We don't know. The popularity of home testing and a patchwork system of ways to report positive test results have made case numbers in general extremely difficult to track, while tracking "first-timers" is even harder.
"I don't believe there's any prospective data on who gets it who has not had it before," Hawkinson said. "That would be very difficult to (determine), number one, because we don't even have an accurate count of the total cases."
That's because more people are testing at home, and mass testing events and lab-based COVID-19 testing have declined significantly since the original omicron variant surge, leaving state and CDC officials in the dark about how many positive cases are really out there.
Hawkinson added that while retrospective data about "first-timers" may be available in the future, it would likely take a year or more to gather and report.
"Even that is going to be difficult because you're going to have (to) identify and know for certain that that person did not have (COVID-19) before," he said.
If you develop symptoms of COVID-19, testing for it as soon as possible is very important, he added. A positive test result will get you access to new antiviral treatments like the highly effective Paxlovid pill, reducing your risk of getting severely ill.
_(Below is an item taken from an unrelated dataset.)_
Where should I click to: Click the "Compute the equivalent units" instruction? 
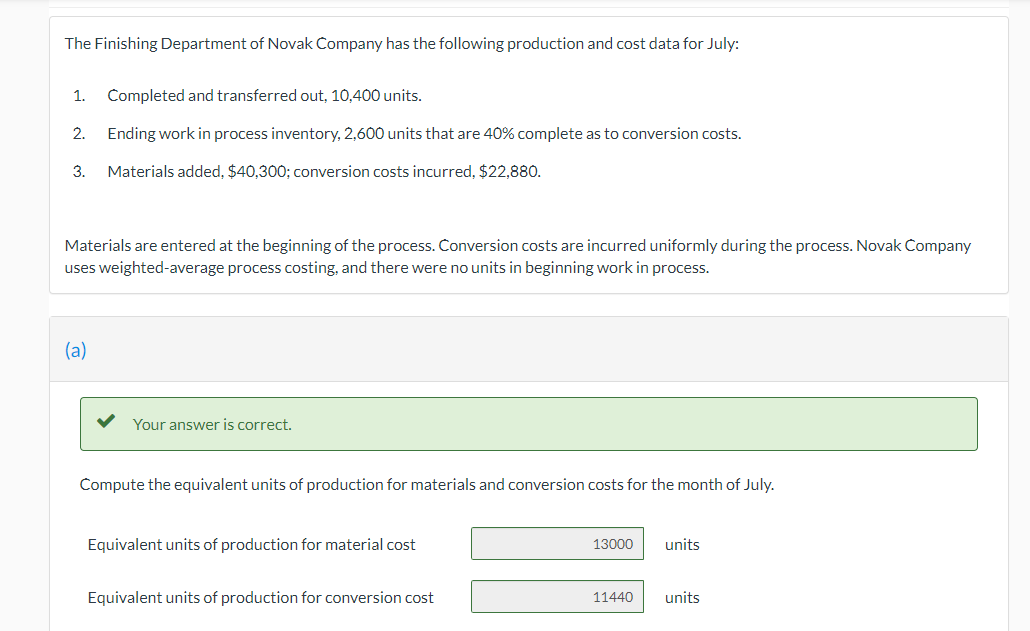(426, 484)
Why are some people catching COVID-19 now after avoiding it for over two years?
Since most knowledge about recent first-time cases is anecdotal, it's difficult to tell how widespread this phenomenon is and what causes it. Dr. Hawkinson said that there is likely a combination of factors to blame. Here are a few he listed:
• Many people are relaxing their mask-wearing and social distancing habits.
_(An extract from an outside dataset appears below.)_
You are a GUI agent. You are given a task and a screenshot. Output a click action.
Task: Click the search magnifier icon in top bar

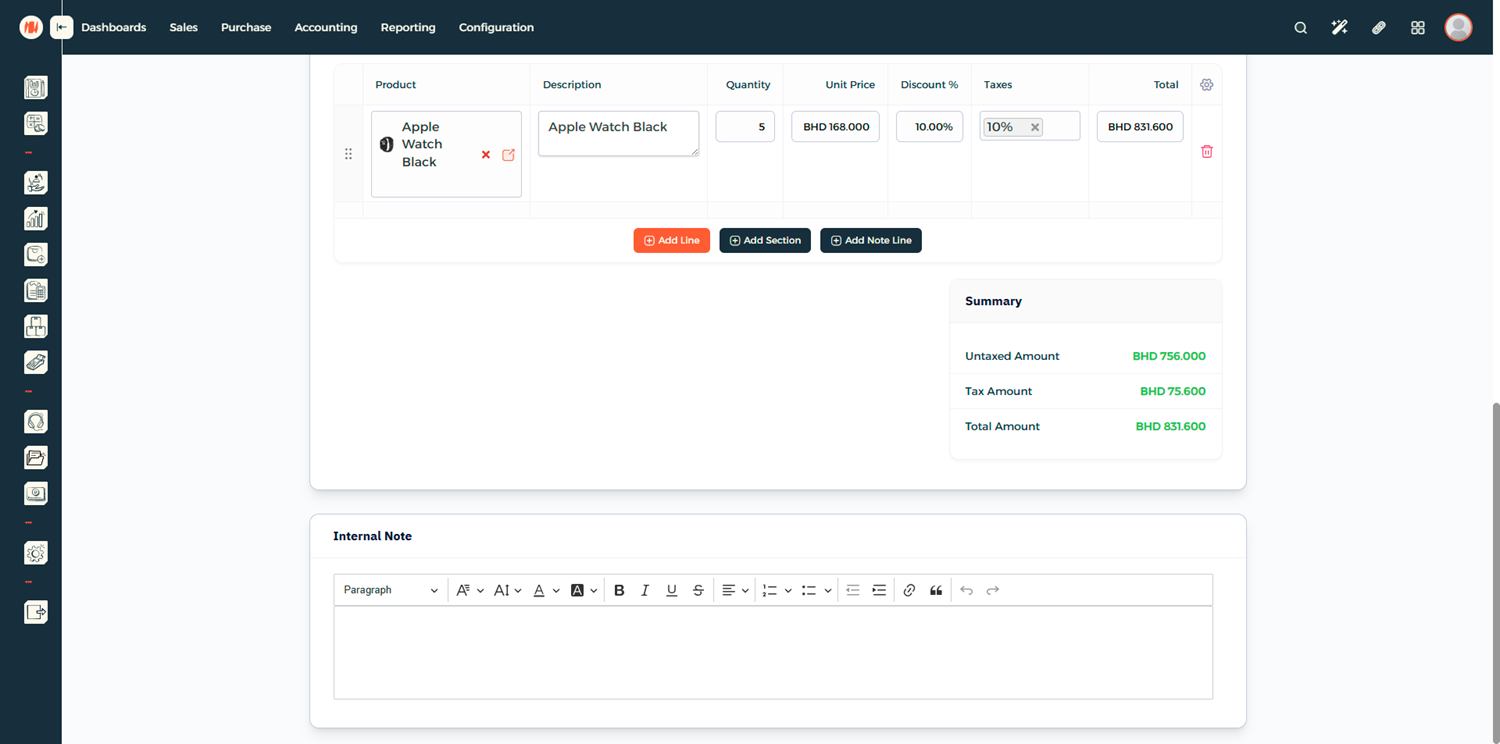click(x=1300, y=28)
• Vaccinated or previously infected people may have the virus but be asymptomatic, causing them to spread it to others without knowing.
• Recent subvariants of the omicron strain, including BA.2.12.1, BA.4 and BA.5, may be better at evading the immune system's antibodies than previous variants.
• The arrival of summer has led to more travel and social gatherings where the virus can be spread.
The CDC lists the counties that make up the Kansas City metro area in the "high" risk category for community transmission of COVID-19. They are part of the nearly 79 percent of U.S. counties with this rating.
If I got vaccinated, why did I still catch COVID-19? Does this mean vaccines don't work?
No. The existing COVID-19 vaccines are safe and effective against the worst effects of the virus, and are working just as they were intended to.
"The vaccines were never meant to prevent infection," Hawkinson told the Star. "It does have some mild protection against infection, especially in that short time, say four to six weeks after your vaccine dose. But... for six months or more we see that you have continued good immunity and good protection against hospitalization, severe disease and death."
Hawkinson added that new formulations of the vaccine are already in development and are going through trials right now. These new vaccines may include increased protection against omicron and its subvariants. News about these new vaccines could be released as soon as the next month or two.
If you're wondering how long your booster shot will last, we wrote this guide.
What can I do to prevent catching COVID-19 for the first time?
The guidance on avoiding COVID-19 hasn't changed: Hawkinson advised practicing social distancing, wearing a mask indoors and avoiding large gatherings. It's also important to get vaccinated with an mRNA vaccine (Pfizer or Moderna) if you haven't already.
Booster shots are also extremely important to reinforce your body's defenses against the virus. You can get a booster shot as soon as four months after you complete your initial round of vaccination, and some people are also eligible for a second booster after that.